Statistics finds its use in various disciplines in our lives. Nowadays, businesses require statistics to better understand their customers. We also refer to it as stats. Statistics is a kind of mathematical analysis that uses quantified models, representations, and synopses from a given set of data obtained from experiments and real-life studies. It is also a study of methodologies to gather, review, and analyze the given set of data and draw a conclusion. There are some theories and sets of formulae that have been given in statistics.
One such concept is correlation. Correlation measures the strength of association between two variables as well as the direction. There are mainly three types of correlation that are measured. One significant type is Pearson's correlation coefficient. This type of correlation is used to measure the relationship between two continuous variables.
In this blog, we will be discussing everything about Pearson's correlation coefficient. We will start with a definition of Statistics and correlation. Later in the blog, we will look at the origin of Pearson's correlation coefficient and also how it is calculated. We will also briefly discuss the three other types of correlations measured in statistics.

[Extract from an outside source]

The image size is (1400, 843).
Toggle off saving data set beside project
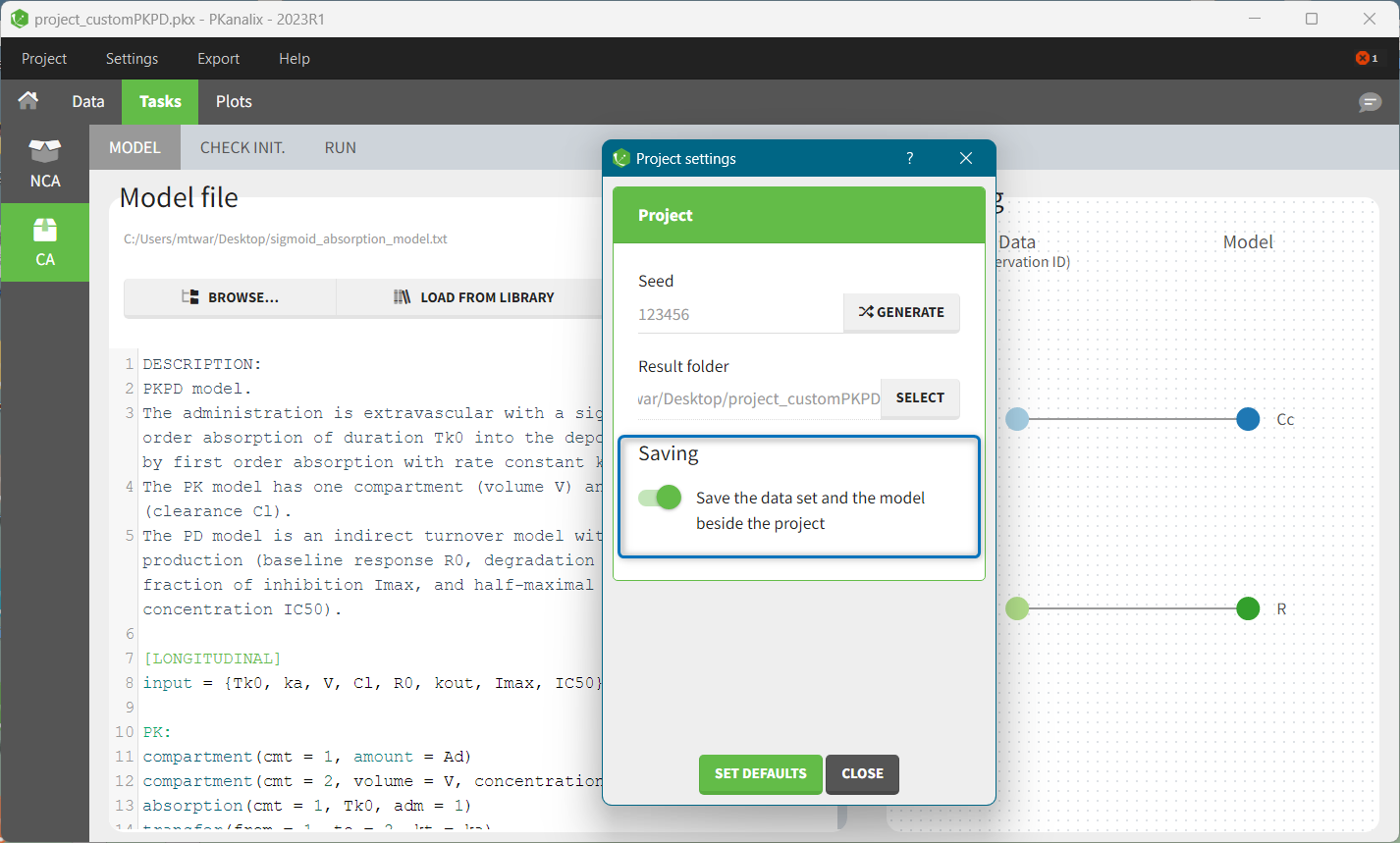[x=660, y=498]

Statistics is not just a branch of mathematics but rather it is a science. It is the science of collecting, analyzing, presenting, and interpreting empirical data. Statistics is a highly interdisciplinary field. Researches in statistics are applied to almost all scientific fields and also the researches in different scientific fields motivate the development of new statistical methods and theory.
Statistics is used in various disciplines such as psychology, business, physical and social sciences, humanities, government, and manufacturing. Statistics finds its use in business to make better-informed decisions. The two types of statistics are Descriptive statistics and Inferential statistics.

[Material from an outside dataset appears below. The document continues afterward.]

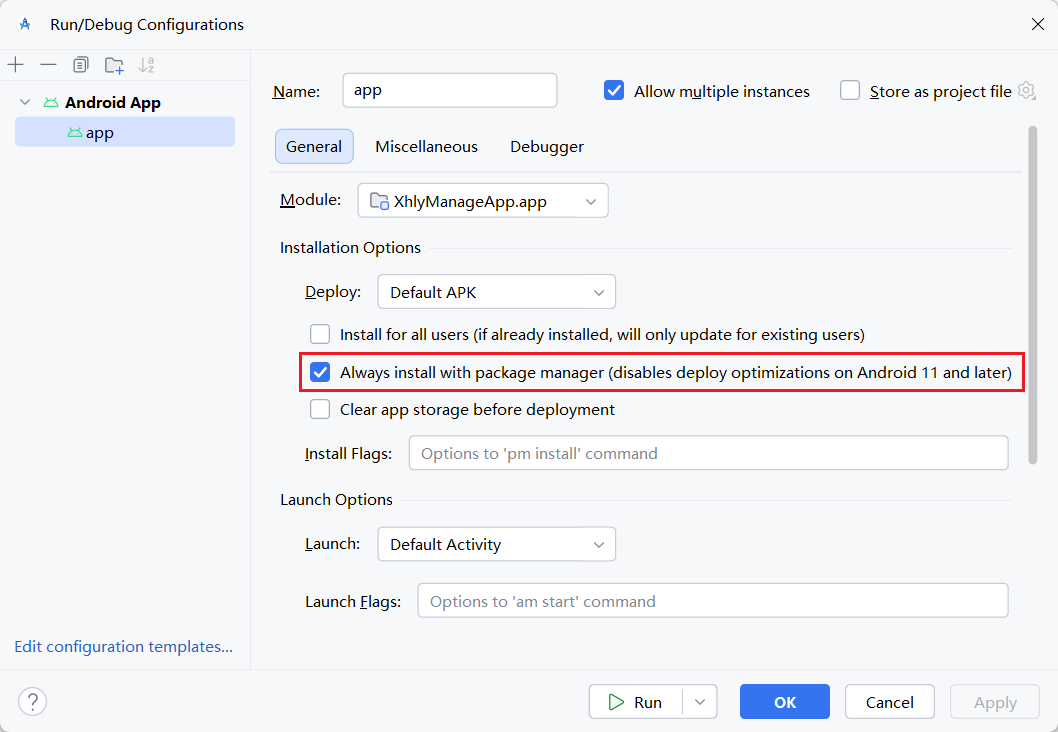Collapse the Android App tree node
The image size is (1058, 732).
(25, 102)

Descriptive statistics are used to gather from a sample exercising the mean or standard deviation. Inferential statistics are used when data is viewed as a subclass of a specific population.
For more detailed knowledge of statistics you can read our blog on What is Statistics? Types, Variance and Bayesian Statistics.
“Statistics is the best area to be in because statistics are everywhere! They are all around us in our daily lives. It is important to be able to think critically about all of the data and information that surround us. Statistics and statistical thinking help us to make sense out of all of it.”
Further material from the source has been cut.